If you haven't already, open your project in RStudio. Then, in the console, run
```{r eval=FALSE}
usethis::use_git()
```
`use_git()` will set up a Git repository for your project, then ask you if you want to make an initial commit:
```{r echo=FALSE}
knitr::include_graphics(
"images/project-workflow/use-git-1.png",
dpi = image_dpi_small
)
```
Enter the number that corresponds to the *Yes* option. Here, that's `3`, but it might be different for you.
Next, you'll be prompted to restart RStudio. Select the *Yes* option.
### `use_github()`
`use_git()` initializes a Git repository, but you'll still need to connect that repository to GitHub. To do so, run
```{r eval=FALSE}
usethis::use_github()
```
Note that `use_github()` has multiple optional arguments that allow you to, for example, create the repository under an organization or make the repository private.
You'll be prompted for a git protocol.
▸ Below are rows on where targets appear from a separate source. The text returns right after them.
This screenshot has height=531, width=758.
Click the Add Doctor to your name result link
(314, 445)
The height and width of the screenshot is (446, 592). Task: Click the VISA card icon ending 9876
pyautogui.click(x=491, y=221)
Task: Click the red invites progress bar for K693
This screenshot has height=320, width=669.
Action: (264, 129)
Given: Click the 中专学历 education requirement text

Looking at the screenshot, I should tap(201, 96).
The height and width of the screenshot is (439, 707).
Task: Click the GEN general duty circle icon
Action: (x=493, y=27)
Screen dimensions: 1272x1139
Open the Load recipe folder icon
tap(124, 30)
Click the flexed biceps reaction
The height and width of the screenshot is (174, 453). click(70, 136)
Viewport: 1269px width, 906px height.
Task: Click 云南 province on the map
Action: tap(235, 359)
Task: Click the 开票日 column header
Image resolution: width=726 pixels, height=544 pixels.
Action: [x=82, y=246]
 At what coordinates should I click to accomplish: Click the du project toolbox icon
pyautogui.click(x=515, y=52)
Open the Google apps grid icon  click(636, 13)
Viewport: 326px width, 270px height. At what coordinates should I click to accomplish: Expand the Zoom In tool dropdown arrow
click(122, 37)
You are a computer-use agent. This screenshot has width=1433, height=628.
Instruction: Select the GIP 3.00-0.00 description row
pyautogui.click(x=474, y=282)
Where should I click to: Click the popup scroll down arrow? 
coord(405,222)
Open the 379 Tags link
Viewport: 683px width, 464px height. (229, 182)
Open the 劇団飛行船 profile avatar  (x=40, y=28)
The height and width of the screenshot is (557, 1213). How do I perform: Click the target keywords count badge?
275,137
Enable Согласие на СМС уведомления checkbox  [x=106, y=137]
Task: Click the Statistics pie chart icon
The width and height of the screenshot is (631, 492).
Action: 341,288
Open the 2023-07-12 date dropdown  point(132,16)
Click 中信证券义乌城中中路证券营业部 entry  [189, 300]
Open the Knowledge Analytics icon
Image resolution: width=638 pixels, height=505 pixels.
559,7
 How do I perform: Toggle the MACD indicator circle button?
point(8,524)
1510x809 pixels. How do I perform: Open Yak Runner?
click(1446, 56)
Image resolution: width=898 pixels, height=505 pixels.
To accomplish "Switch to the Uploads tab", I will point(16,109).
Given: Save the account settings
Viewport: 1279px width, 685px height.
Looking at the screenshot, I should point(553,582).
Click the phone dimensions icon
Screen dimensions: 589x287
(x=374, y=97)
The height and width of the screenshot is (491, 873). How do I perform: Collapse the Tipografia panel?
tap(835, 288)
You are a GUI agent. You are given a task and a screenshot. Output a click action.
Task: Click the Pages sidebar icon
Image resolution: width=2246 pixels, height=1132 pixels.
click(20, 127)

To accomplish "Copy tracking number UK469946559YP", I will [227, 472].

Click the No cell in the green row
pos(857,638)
You'll probably want ssh.
```{r echo=FALSE}
knitr::include_graphics(
"images/project-workflow/use-github-1.png",
dpi = image_dpi_small
)
```
Next, you'll be prompted to verify the repository name and description. Say *Yes* unless you're unhappy with them (you can always change them later).
You might get the following error:
```{r echo=FALSE}
knitr::include_graphics(
"images/project-workflow/use-github-2.png",
dpi = image_dpi_small
)
```
- If so, copy the recommended command.
```{bash eval=FALSE}
git push --set-upstream origin master
```
- Then, open Terminal, navigate to your project directory, paste in your copied command, and press enter. This command sets the default location to which `git push` will push.
- Earlier, `use_github()` opened your GitHub repository in the browser. To see the result of your push, refresh the page. Your files should appear.
Your setup is complete! In the next chapter, we'll go into more detail about how to use the folders and makefile created by `dcl::create_data_project()`.